The Night Sky February 2014
Compiled by Ian Morison
This page, updated monthly, will let you know some of the things that you can look out for in the night sky. It lists the phases of the Moon, where you will see the naked-eye planets and describes some of the prominent constellations in the night sky during the month.
Image of the Month
Supernova in M82
Image: Adam Block, Mt.Lemmon SkyCenter, University of Arizona.
A beautiful image of M82 taken by Adam Block showing the Type 1a supernova that was discovered by students at the University College London, Mill Hill Observatory, on the 21st January. M82 lies 12 million light years away in the constellation Ursa Major. Though it will be fading during February it should still be visible in a small telescope. A Type 1a supernova results when a white dwarf star accrets matter from a companion star. When the mass of the white dwarf exceeds the Chandrasekhar Limit (about 1.44 solar masses) when the star can no longer be supported by electron degeneracy pressure, it explodes. The peak brightness of a Type 1a supernova is believed to be constant and so these can be used as "standard candles" to determine the distances of remote galaxies. This has shown that the Universe is expanding at an increasing rate and is evidence for dark energy.
Highlights of the Month
February - a superb month to view Jupiter.
Jupiter imaged by Damian Peach
Following Jupiter's opposition on January 5th, this is a great month to observe Jupiter in the evening. It now lies Gemini and so is high in the ecliptic and hence, when due south, at an elevation of ~60 degrees and is high in the sky for most of the night. Jupiter's angular size remains at about 46 arc seconds throughout the month so a small telescope can see lots of details - surely one should be on your shopping list if you do not have one! It is looking somewhat different than in the last few years as the north equatorial belt has become quite broad. The Great Red Spot has recently become more prominent and can be easily seen as a large feature in the South Equatorial Belt.
The features seen in the Jovian atmosphere have been changing quite significantly over the last few years - for a while the South Equatorial Belt vanished completely (as seen in Damian's image) but has now returned to its normal wide state. The diagram on right shows the main Jovian features as imaged by the author at the beginning of December 2012. The highlight below gives the times when the GRS is facing us.
The image by Damian Peach was taken with a 14 inch telescope in Barbados where the seeing can be particularly good. This image won the "Astronomy Photographer of the Year" competition in 2011.
See more of Damian Peach's images: Damian Peaches Website"
Features in Jupiter's atmosphere - December 2013.
February: Look for the Great Red Spot on Jupiter
Observe the Great Red Spot
This list gives some of the best evening times during February to observe the Great Red Spot which should then lie on the central meridian of the planet.
1st 18:53 20th 19:33
3rd 20:31 22nd 21:12
5th 22:09 25th 18:42
8th 19:39 27th 20:20
February 1st - after sunset: Mercury with a thin crescent Moon
Mercury with a thin crescent Moon
About 45 minutes after sunset on the night of the 1st of February and, given a low horizon in the southwest, one should be able to observe Mercury just below a thin crescent Moon. Mercury will be 50% illuminated. Try to observe the earthshine on the Moon - the "dark side" illuminated by the light reflected by clouds on Earth.
Earthshine : Ian Morison
February 10th - after sunset: Jupiter with a waxing Moon going towards full.

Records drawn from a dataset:

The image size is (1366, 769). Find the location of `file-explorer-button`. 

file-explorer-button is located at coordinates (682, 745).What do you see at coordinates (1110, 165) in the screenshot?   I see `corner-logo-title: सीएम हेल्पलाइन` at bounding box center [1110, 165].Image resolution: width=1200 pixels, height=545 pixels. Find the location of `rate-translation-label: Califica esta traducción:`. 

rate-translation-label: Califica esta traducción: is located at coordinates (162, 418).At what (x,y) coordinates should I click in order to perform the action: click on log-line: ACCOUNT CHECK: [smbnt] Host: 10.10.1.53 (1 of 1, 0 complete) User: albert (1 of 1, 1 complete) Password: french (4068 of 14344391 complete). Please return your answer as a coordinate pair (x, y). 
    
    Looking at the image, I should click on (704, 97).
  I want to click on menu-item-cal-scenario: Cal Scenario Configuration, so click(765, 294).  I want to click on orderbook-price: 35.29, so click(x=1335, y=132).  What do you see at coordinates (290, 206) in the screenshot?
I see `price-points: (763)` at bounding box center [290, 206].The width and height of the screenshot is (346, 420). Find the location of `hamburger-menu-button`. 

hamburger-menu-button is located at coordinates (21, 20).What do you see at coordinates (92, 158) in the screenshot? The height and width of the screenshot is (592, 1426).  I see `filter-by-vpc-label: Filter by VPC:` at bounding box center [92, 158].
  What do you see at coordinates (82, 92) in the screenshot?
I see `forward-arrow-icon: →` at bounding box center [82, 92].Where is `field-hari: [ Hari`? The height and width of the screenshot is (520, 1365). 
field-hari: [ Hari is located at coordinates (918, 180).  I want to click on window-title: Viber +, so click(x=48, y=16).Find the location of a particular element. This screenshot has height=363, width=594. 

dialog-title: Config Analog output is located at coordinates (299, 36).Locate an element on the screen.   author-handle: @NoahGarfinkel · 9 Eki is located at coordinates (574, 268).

- _YOUR INSTRUCTIONS_:
Rewrite the night sky page from the passage beginning at "The image by" and ending after "- December 2013.", changing "Barbados" to "Tenerife".

- _OUTPUT BELOW_:
The image by Damian Peach was taken with a 14 inch telescope in Tenerife where the seeing can be particularly good. This image won the "Astronomy Photographer of the Year" competition in 2011.
See more of Damian Peach's images: Damian Peaches Website"
Features in Jupiter's atmosphere - December 2013.